Passive Cigarette Smoking Impact on Blood Pressure Response to Epinephrine and Felypressin in 1K1C Hypertensive Rats Treated or not with Atenolol

Abstract Background: Cigarette smoking is usually associated with hypertension and may modify vasoconstrictor response. Objective: The present study aimed to analyze and compare the interaction of passive cigarette smoking and hypertension on epinephrine and felypressin blood pressure effects after intravascular injection. Method: 45-day male Wistar rats had the main left renal artery partially constricted and the right kidney removed (1K1C model). Rats were placed in the chamber for exposition to passive cigarette smoking (10 cigarettes) during 10 min (6 days a week). Hypertensive rats received atenolol (90 mg/kg/day) by gavage for two weeks. Hypotensive and hypertensive response, response duration and heart rate were recorded from direct blood pressure values. The significance level was 5%. Results: Passive cigarette smoking increased maximal hypertensive response to epinephrine in normotensive and 1K1C-atenolol treated rats and to felypressin only in 1K1C-atenolol treated rats; it also reduced epinephrine hypotensive response. Epinephrine increased heart rate in normotensive and hypertensive passive smokers or non-smoker rats. Comparing the two vasoconstrictors, epinephrine showed greater hypertensive response in normotensive smokers, 1K1C-atenolol treated smokers and non-smokers. However, in normotensive-nonsmoker rats, felypressin showed a greater and longer hypertensive effect. Conclusions: Our results suggest that passive cigarette smoking may reduce epinephrine vasodilation and increase hypertensive response when compared to felypressin. Therefore, felypressin may be safe for hypertensive patients to avoid tachycardia and atenolol interaction, but for normotensive and non-smoker patients, epinephrine may be safer than felypressin.

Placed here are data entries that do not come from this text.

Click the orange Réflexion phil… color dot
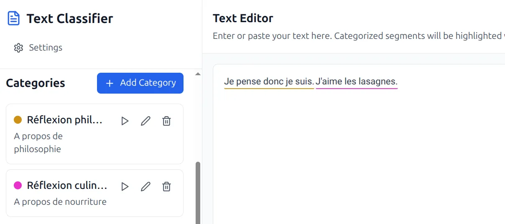 (x=18, y=120)
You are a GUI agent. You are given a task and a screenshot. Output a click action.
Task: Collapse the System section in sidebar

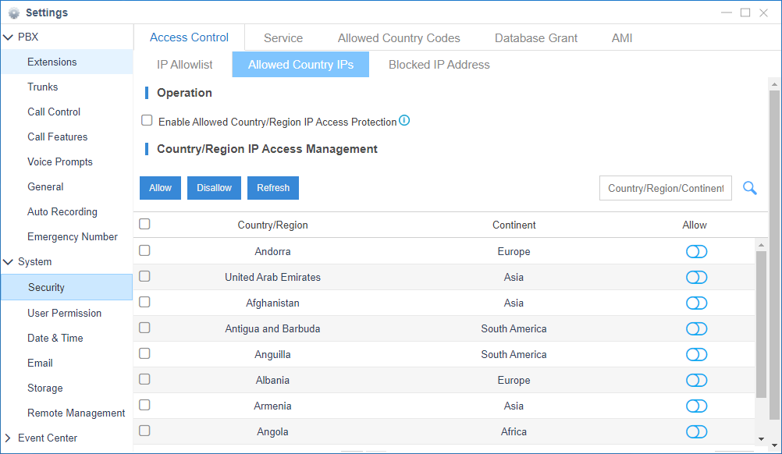8,261
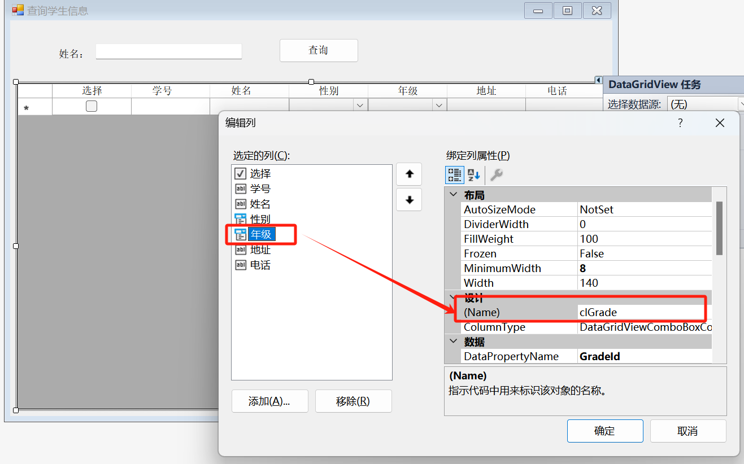The image size is (744, 464).
Task: Click the help question mark in dialog
Action: tap(680, 122)
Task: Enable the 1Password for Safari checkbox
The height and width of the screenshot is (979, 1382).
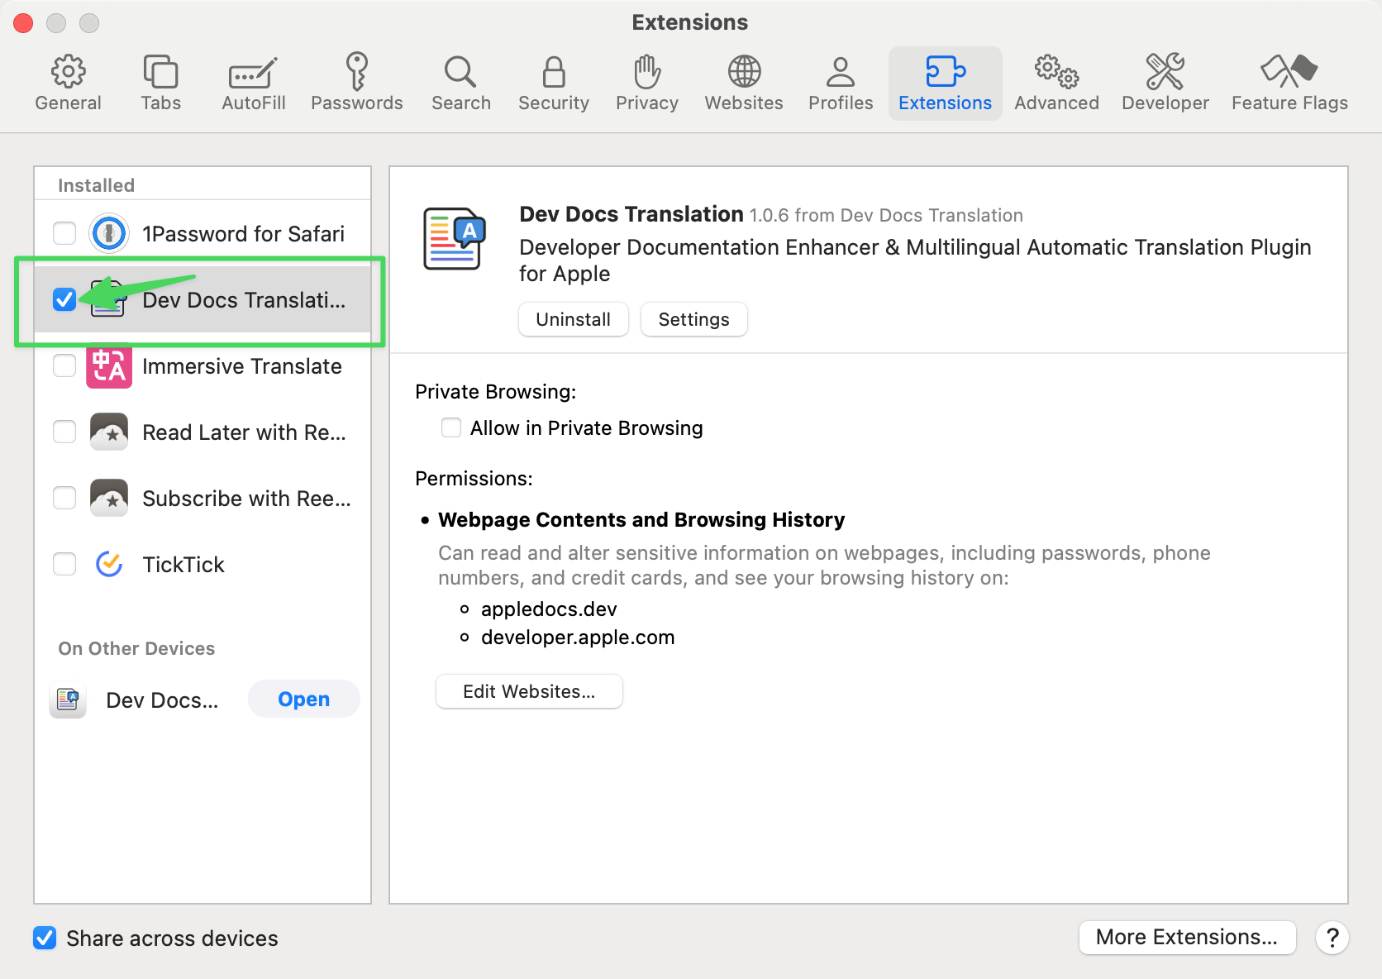Action: pos(64,234)
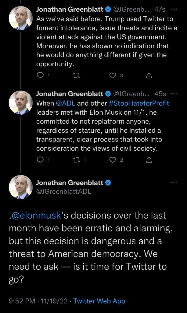Open the first tweet's profile photo

click(x=20, y=18)
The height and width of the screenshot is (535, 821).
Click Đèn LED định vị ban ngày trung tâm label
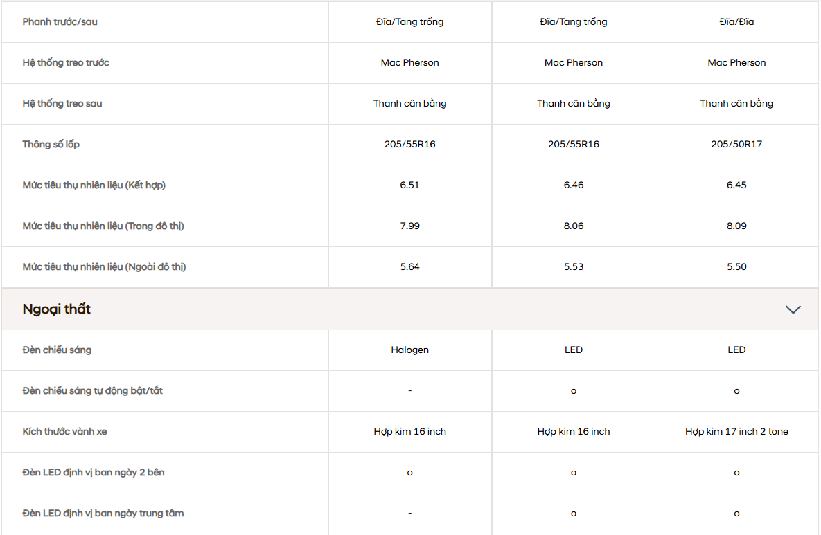(103, 514)
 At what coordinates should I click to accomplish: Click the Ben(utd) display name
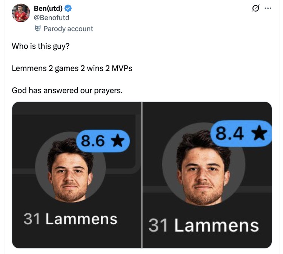[x=48, y=8]
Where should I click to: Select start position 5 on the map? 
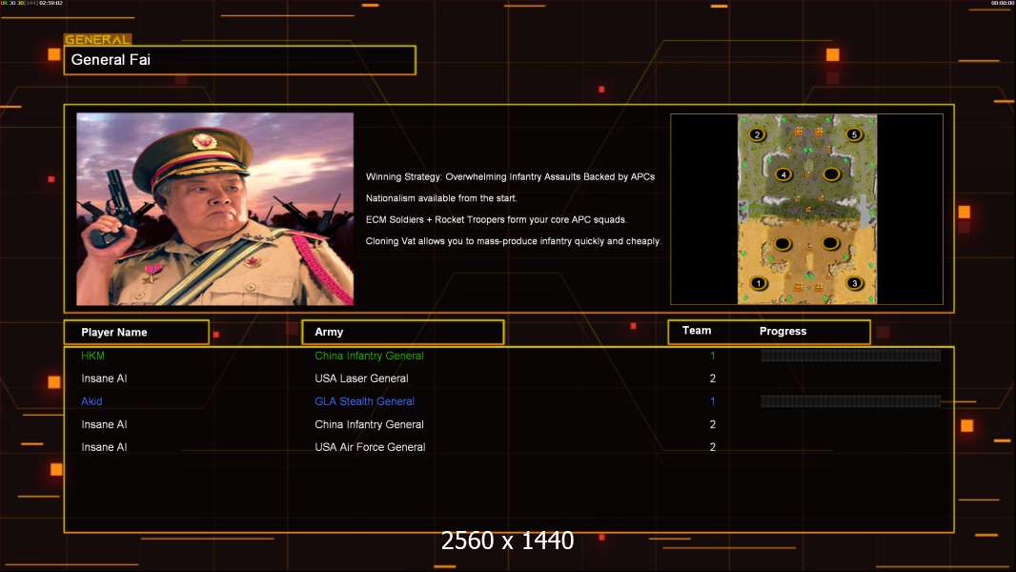tap(854, 134)
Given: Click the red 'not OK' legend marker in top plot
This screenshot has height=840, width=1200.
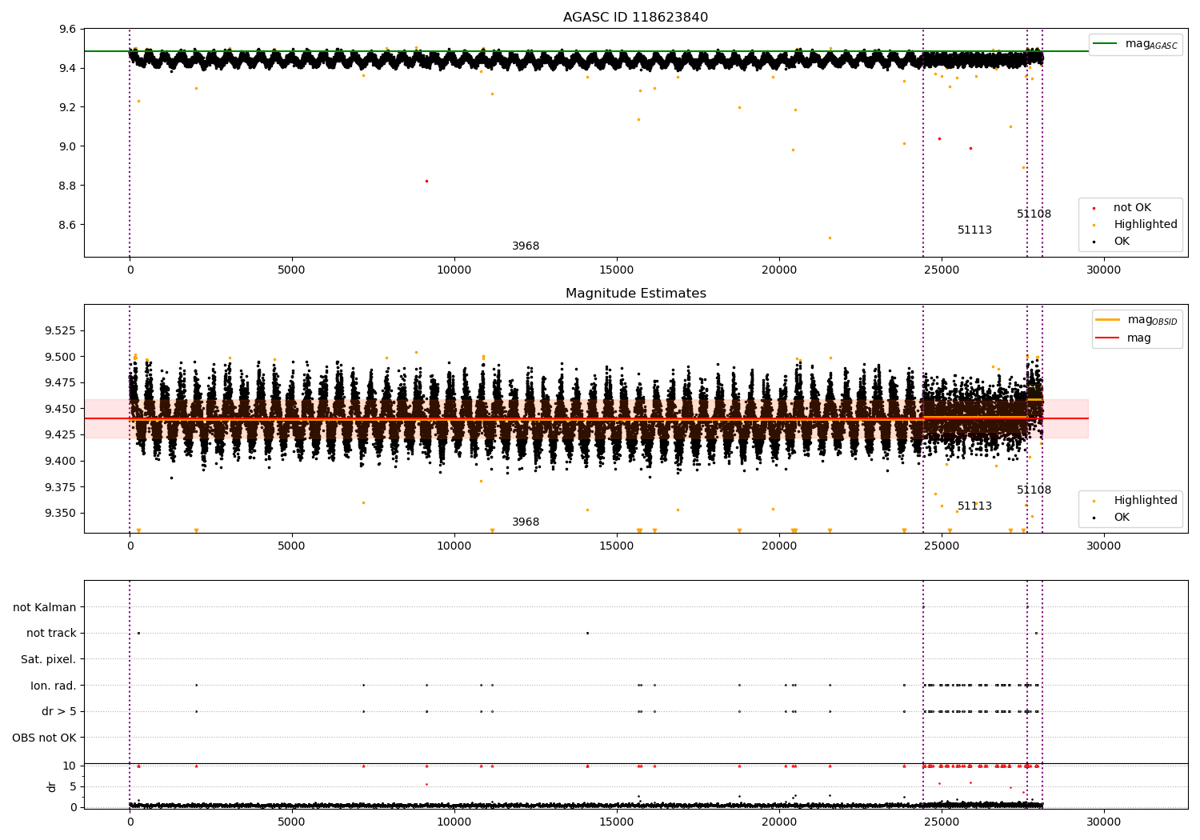Looking at the screenshot, I should click(1094, 208).
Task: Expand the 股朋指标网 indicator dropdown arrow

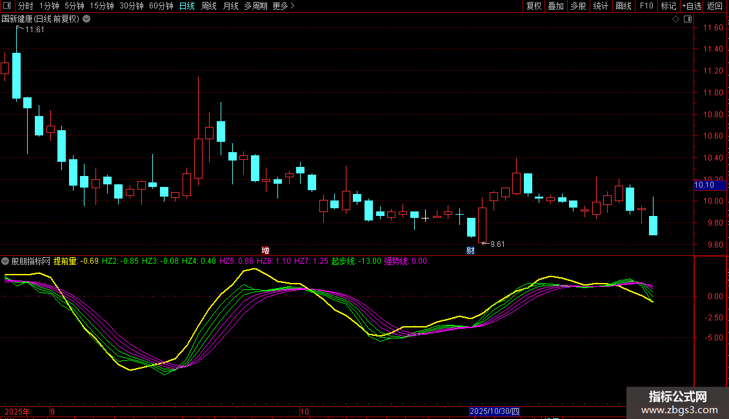Action: point(5,261)
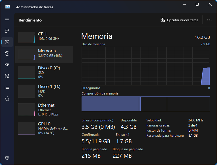
Task: Go to the Processes page icon
Action: tap(7, 31)
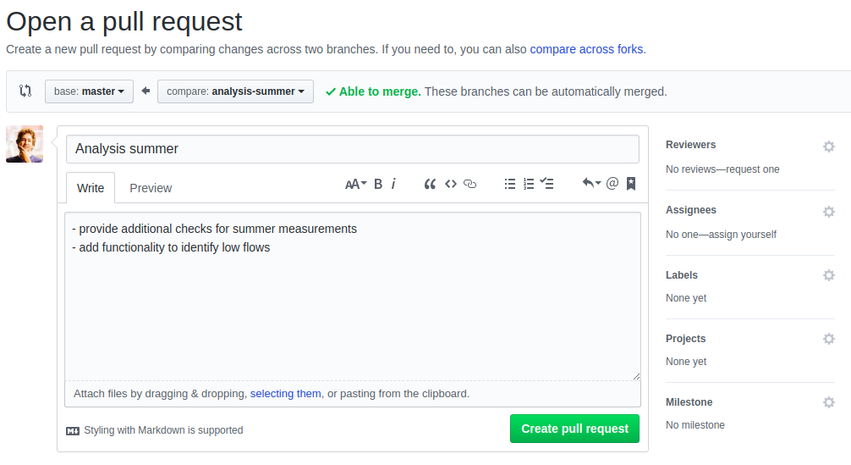Open the compare: analysis-summer dropdown
The height and width of the screenshot is (465, 851).
tap(235, 91)

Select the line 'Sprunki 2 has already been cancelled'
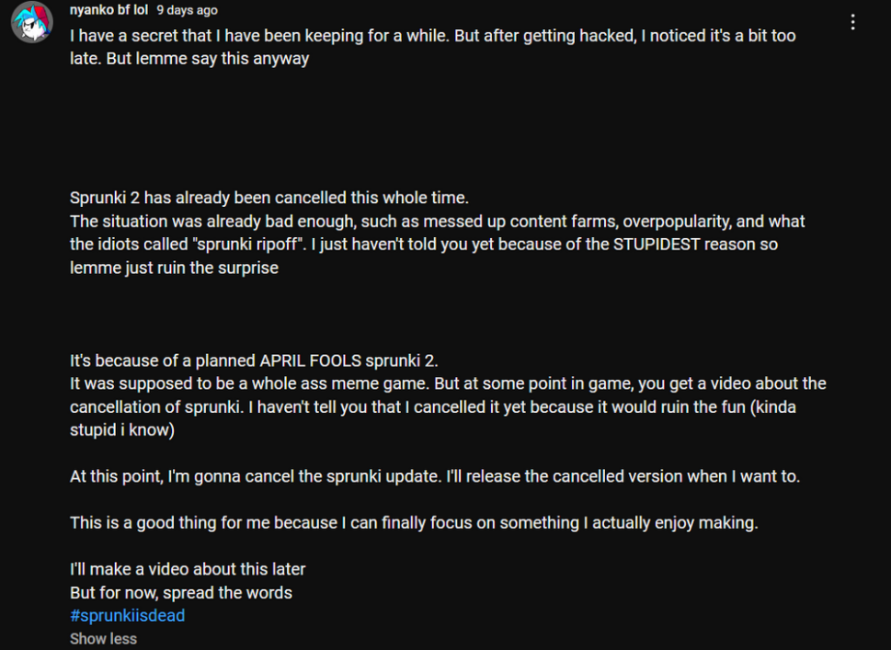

摘要： 背景：吸烟通常与高血压（hypertension）相关，并可调节血管收缩反应。 目的：本研究旨在分析并比较被动吸烟（passive cigarette smoking）与高血压对血管内注射后肾上腺素（epinephrine）和苯赖加压素（felypressin）血压效应的交互作用。 方法：选取45日龄雄性Wistar大鼠，对其左侧主肾动脉进行部分狭窄并摘除右侧肾脏，构建1肾1夹（1K1C）模型。将大鼠置于染毒舱中，每周6天、每次10分钟暴露于10支香烟产生的烟雾中。高血压大鼠经灌胃给予阿替洛尔（atenolol）90 mg/kg/天，持续2周。通过直接血压监测记录降压反应、升压反应、反应持续时间及心率，显著性水准设定为5%。 结果：被动吸烟可提升正常血压大鼠及1肾1夹+阿替洛尔处理大鼠对肾上腺素的最大升压反应，且仅在1肾1夹+阿替洛尔处理大鼠中提升对苯赖加压素的升压反应；同时可减弱肾上腺素的降压反应。在正常血压、高血压被动吸烟大鼠及非吸烟大鼠中，肾上腺素均可升高心率。对比两种血管收缩剂，肾上腺素在正常血压吸烟大鼠、1肾1夹+阿替洛尔处理吸烟大鼠及非吸烟大鼠中展现出更强的升压反应。但在正常血压非吸烟大鼠中，苯赖加压素的升压效应更强且持续更久。 结论：本研究结果提示，相较于苯赖加压素，被动吸烟可减弱肾上腺素的血管舒张作用并增强升压反应。因此，苯赖加压素用于高血压患者时可避免心动过速及与阿替洛尔的相互作用，安全性更佳；但对于正常血压非吸烟患者，肾上腺素相较苯赖加压素更为安全。